To outline the current status — and performance — of machine learning for that purpose, Xie and colleagues conducted a systematic review of 29 studies that “derived and/or validated” machine learning models for RA treatment response. Each study’s risk for bias, as well as concerns about model applicability, was assessed using the Prediction Model Risk of Bias Assessment Tool (PROBAST). The studies were also “critically appraised” for their adherence to the Transparent Reporting of a Multivariable Prediction Model for Individual Prognosis or Diagnosis (TRIPOD) guidelines, the researchers wrote. They then conducted a narrative synthesis of the findings.
Ten of the included studies involved the development of a predictive model, with a mean adherence to TRIPOD guidelines of 45.6% (95% CI, 38.3-52.8), according to the researchers. The other 19 studies, which developed models and validated them externally, showed mean TRIPOD adherence of 42.9% (95% CI, 39.1-46.6).

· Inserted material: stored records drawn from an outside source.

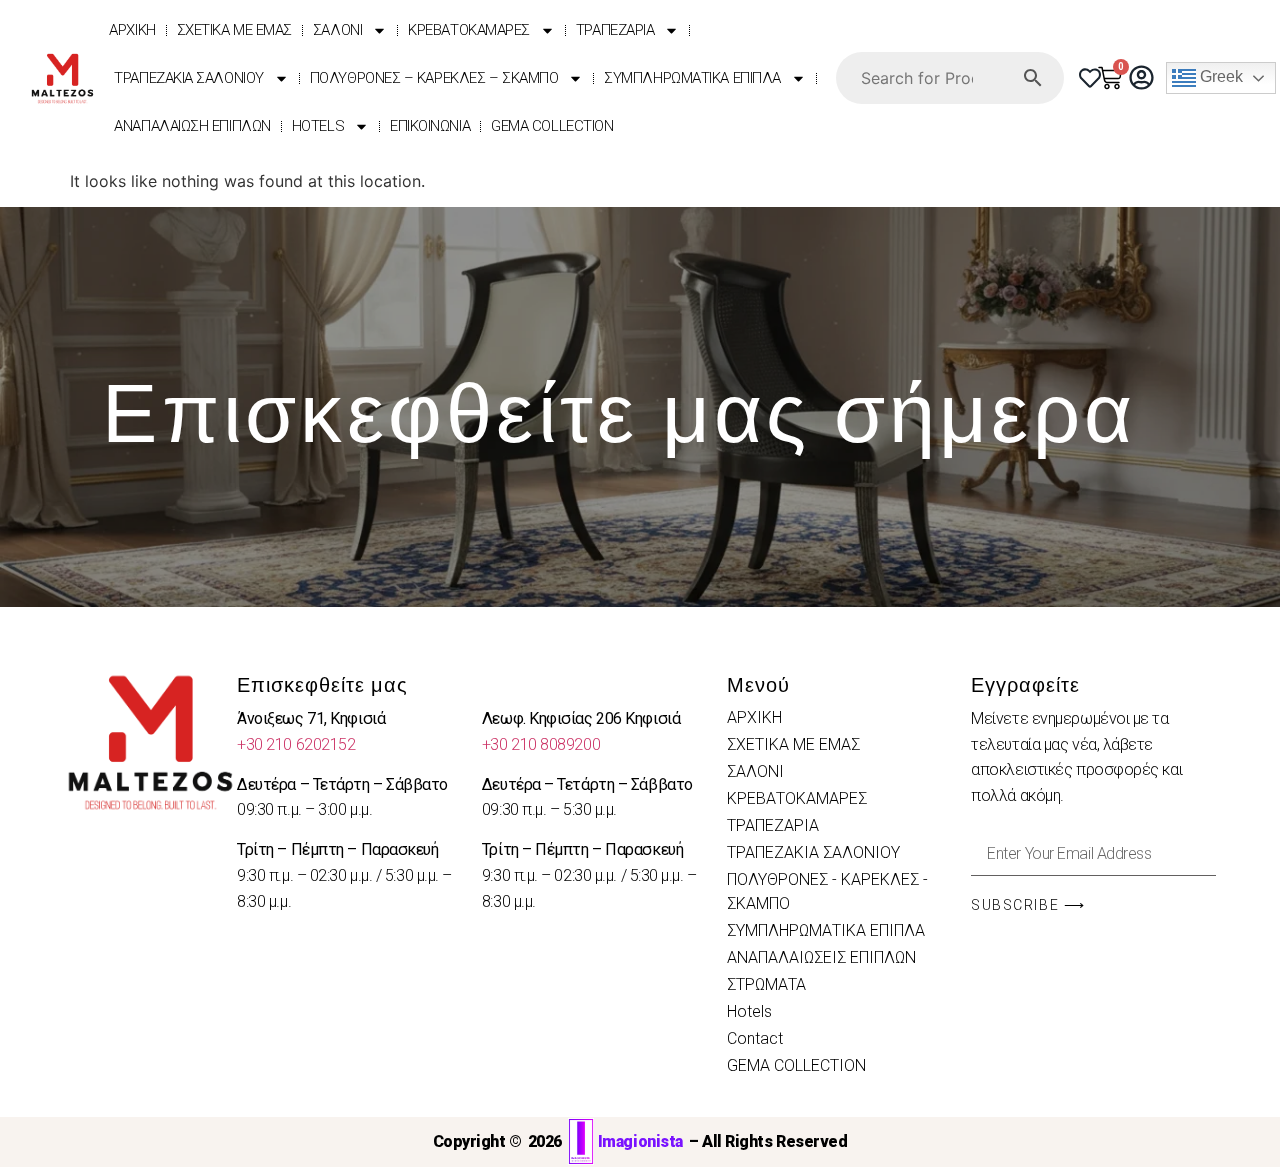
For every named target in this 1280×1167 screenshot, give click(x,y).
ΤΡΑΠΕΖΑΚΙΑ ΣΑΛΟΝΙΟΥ (188, 78)
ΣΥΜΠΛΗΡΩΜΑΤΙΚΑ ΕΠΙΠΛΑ (692, 78)
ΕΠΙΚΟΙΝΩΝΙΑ (430, 126)
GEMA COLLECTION (552, 126)
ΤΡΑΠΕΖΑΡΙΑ (615, 30)
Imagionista (640, 1141)
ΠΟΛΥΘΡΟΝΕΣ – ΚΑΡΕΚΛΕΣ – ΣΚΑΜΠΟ (434, 78)
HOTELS (318, 126)
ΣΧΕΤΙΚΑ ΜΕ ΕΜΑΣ (234, 30)
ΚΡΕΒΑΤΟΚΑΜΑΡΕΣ (469, 30)
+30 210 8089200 (541, 744)
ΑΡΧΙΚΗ (132, 30)
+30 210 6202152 (296, 744)
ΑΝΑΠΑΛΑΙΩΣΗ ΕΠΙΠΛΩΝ (192, 126)
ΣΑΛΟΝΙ (337, 30)
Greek (1219, 77)
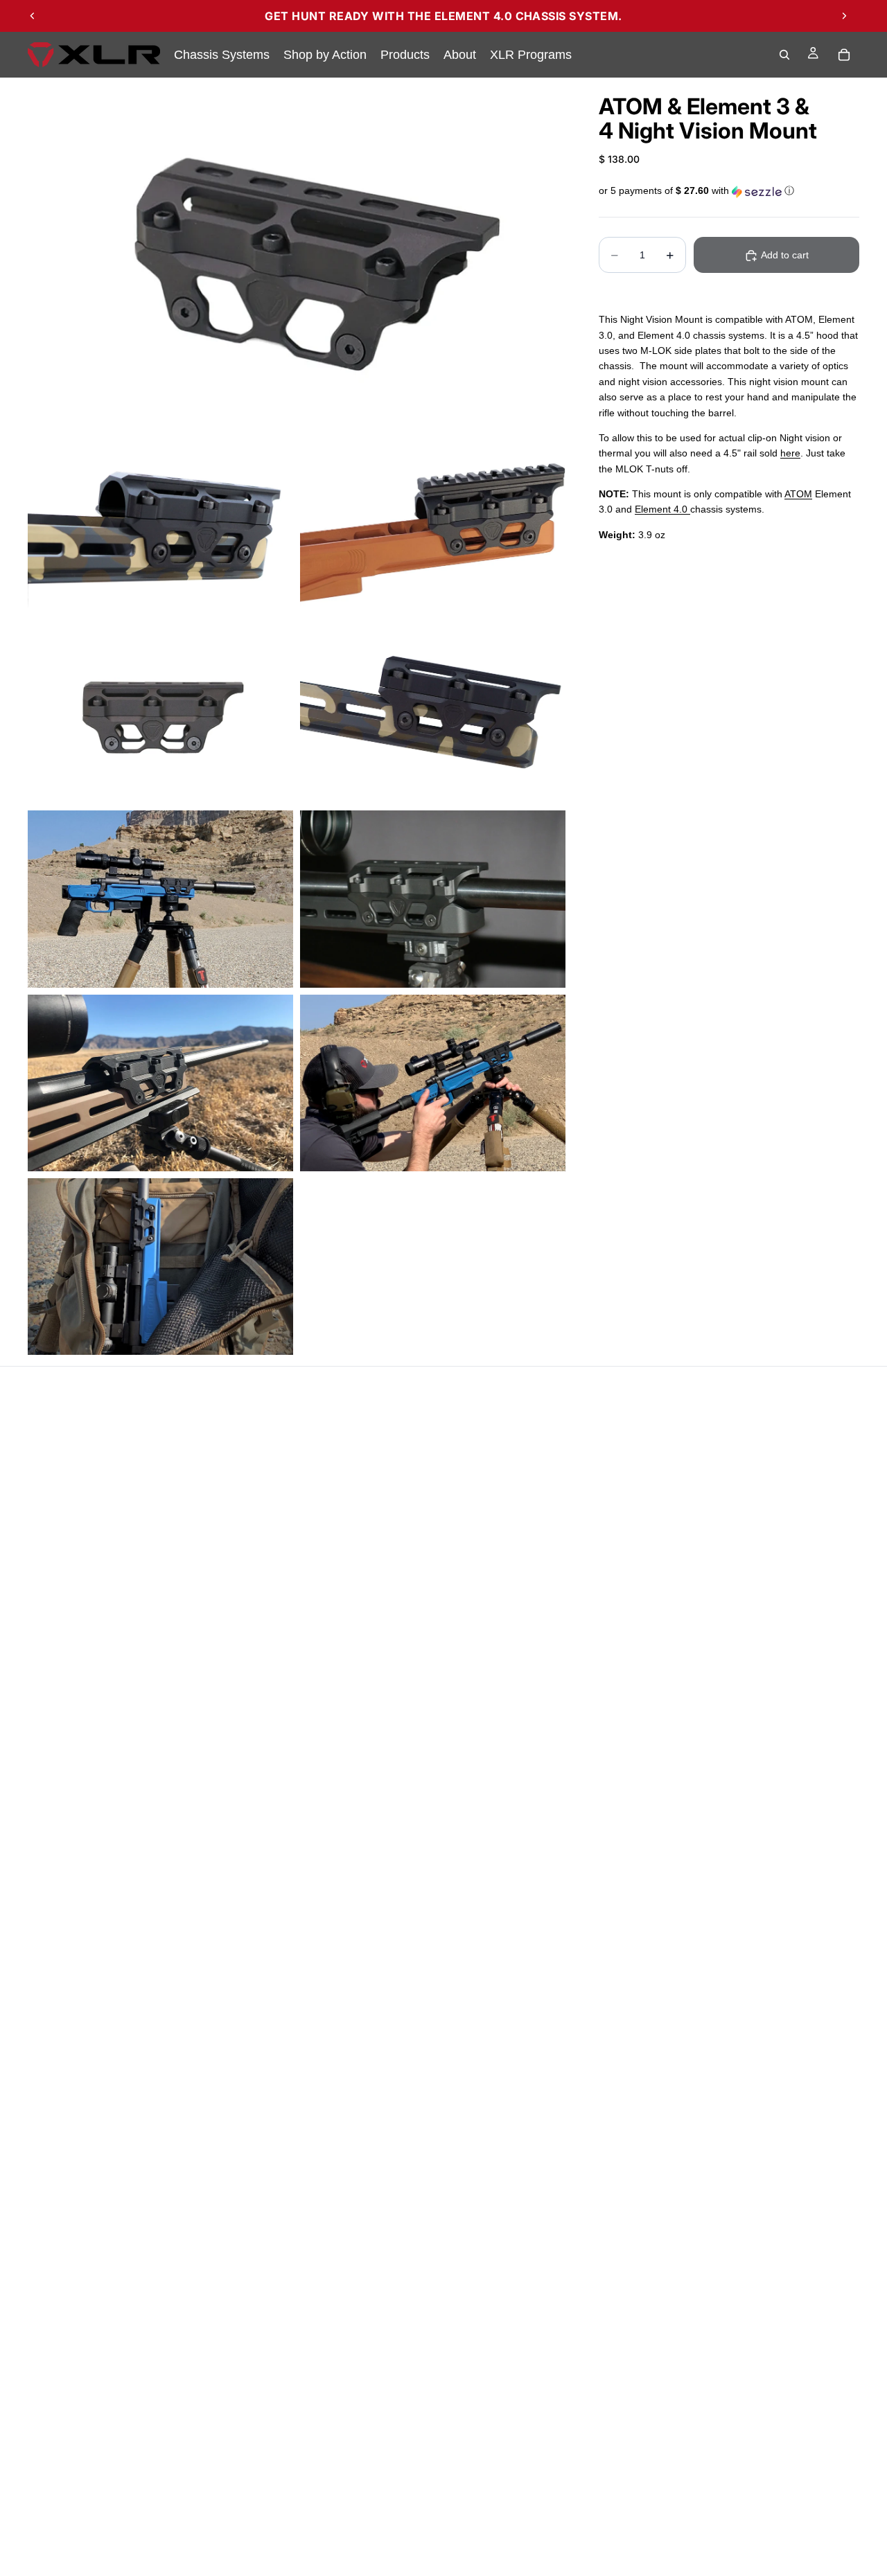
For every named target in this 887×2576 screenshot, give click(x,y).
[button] (729, 192)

The PROBAST results showed that 41.4% of the articles had “unclear” risk of bias while 37.9% demonstrated “high” risk. Six articles (20.7%) demonstrated “low” bias risk.
“The application of ML algorithms to RA treatment response has expanded, with ML model evaluations reporting high predictive accuracies but inadequate essential metrics and attributes to examine model performance,” Xie and colleagues wrote. “To improve the generalizability, standardization, reproducibility and reporting quality essential for clinical practice, future ML reports will require training and testing on large, multicentric datasets, more validation on external datasets, complete predictive performance metrics and adherence to reporting recommendations.”